Результатом этой поистине исторической встречи явилась не только дружба навеки, но и книга, выпущенная Борисом Леонидовичем в 1935 году, ныне ставшая раритетом, — “Грузинские лирики”. С силой любви и привязанности двух семей могут сравниться лишь масштабы трагедии, на них обрушившейся. Письма этого страшного периода политы не только слезами — кровью 1 . До последней минуты, когда после смерти Сталина репрессированные начинают возвращаться из тюрем, лагерей, ссылок, как заклинание твердит и внушает всем, что Тициан жив, что его видели — то там, то здесь. Тициана Табидзе нет среди живых. Пастернак и морально, и материально поддерживает Нину Александровну с Нитой. Борис Леонидович считает, что в его семье стало на два человека больше. Каждый приезд Нины Александровны в Переделкино — праздник, это радость встречи, бесконечные воспоминания, грузинское вино, чурчхелы — дары сердца и горячо любимой Пастернаком земли.
Иногда кажется, что судьба одинаково жестока и одинаково справедлива ко всем. Она дает возможность Нине Александровне отблагодарить за долгие годы тепла и заботы. В архиве Тициана Табидзе — письма Пастернака к Нине Александровне, со стихами из “Доктора Живаго”, написанные характерным неповторимым почерком. Она — одна из первых читательниц. Роман опубликован за рубежом, начинается травля, бесстыдное глумление, отворачиваются бывшие “друзья”, перестают заглядывать на огонек соседи. Но Нина Александровна и Нита — рядом. Они ничего не боятся.
“Как-то уже незадолго до смерти, Борис вдруг сказал, что Зина и я за последнее время очень изменились и ему больно смотреть на нас. Тогда на следующий день, чтобы его подбодрить, узнав, что у него немного прибавилось гемоглобина в крови, я подкрасила губы и, войдя к нему, сказала с улыбкой: “Вам лучше, и мы с Зиной тоже выглядим лучше!” Борис Леонидович посмотрел на меня, покачал головой и ответил: “Нет, Ниночка, мне очень худо и вам не лучше”. На другой день его не стало.
...На похоронах Нины Александровны самый молодой “голубороговец”, к тому времени уже пожилой академик, выдающийся поэт и прозаик Георгий Леонидзе произнес проникновенную речь, которая включена в книгу вместо послесловия.
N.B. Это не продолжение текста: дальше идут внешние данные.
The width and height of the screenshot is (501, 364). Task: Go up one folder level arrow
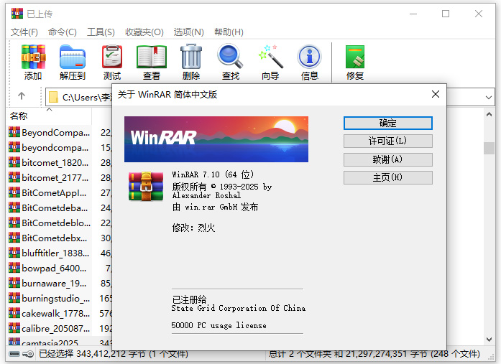click(22, 96)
Приведу здесь хотя бы фрагмент этого выступления. “Ты и вправду историческая женщина — ты, воспитательница наших молодых писателей, ты, спутница и соратница поэтов, проповедников нового слова, ты, разделившая с Тицианом и его жизнь, и его жертву. Какую тяжесть вынесли твои слабые плечи, сколько горя ты испытала, когда судьба обрушила на тебя несчастье, слезы и пепел...
...Ты была опорой Тициана Табидзе, поэта, который привнес в грузинскую поэзию новую остроту и без которого поэзия наша не мыслит тебя.
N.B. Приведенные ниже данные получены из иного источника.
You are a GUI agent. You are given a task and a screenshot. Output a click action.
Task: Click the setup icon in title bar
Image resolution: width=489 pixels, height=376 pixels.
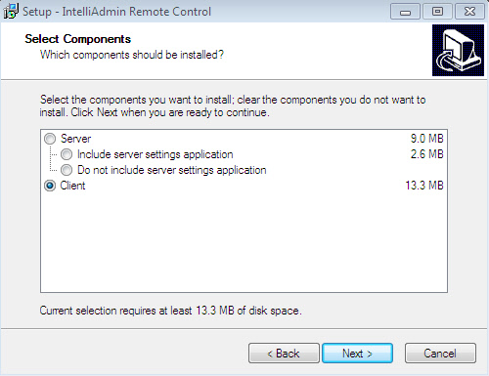[11, 12]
Мы не знаем, где лежит Тициан, но его последним отечеством была дидубийская земля, — и поэтому ты нисходишь в эту землю вместо Тициана, и в этой безвременно вырытой могиле отныне для нас соединяются двое — Нино и Тициан.
Я трижды рожден на свет.
И трижды крещен водой.
И ты, одиночка-смерть,
Что можешь сделать со мной?”
Спасибо издательству “Мерани” за эту бесценную книгу. Спасибо спонсорам, если они захотели и сумели помочь. Спасибо бережно отредактировавшей воспоминания Наталье Соколовской и художнику А. Сарчимелидзе, изящно книгу оформившему. Благодаря им мы получили редкую возможность вернуться в серебряный век грузинской и русской поэзии, с людьми, составляющими честь и славу нашей культуры, воскресили дивный образ жены Поэта — Нины Александровны Табидзе, пережившей и счастливые и трагические времена, но никогда не изменившей памяти своего мужа, своим верным друзьям.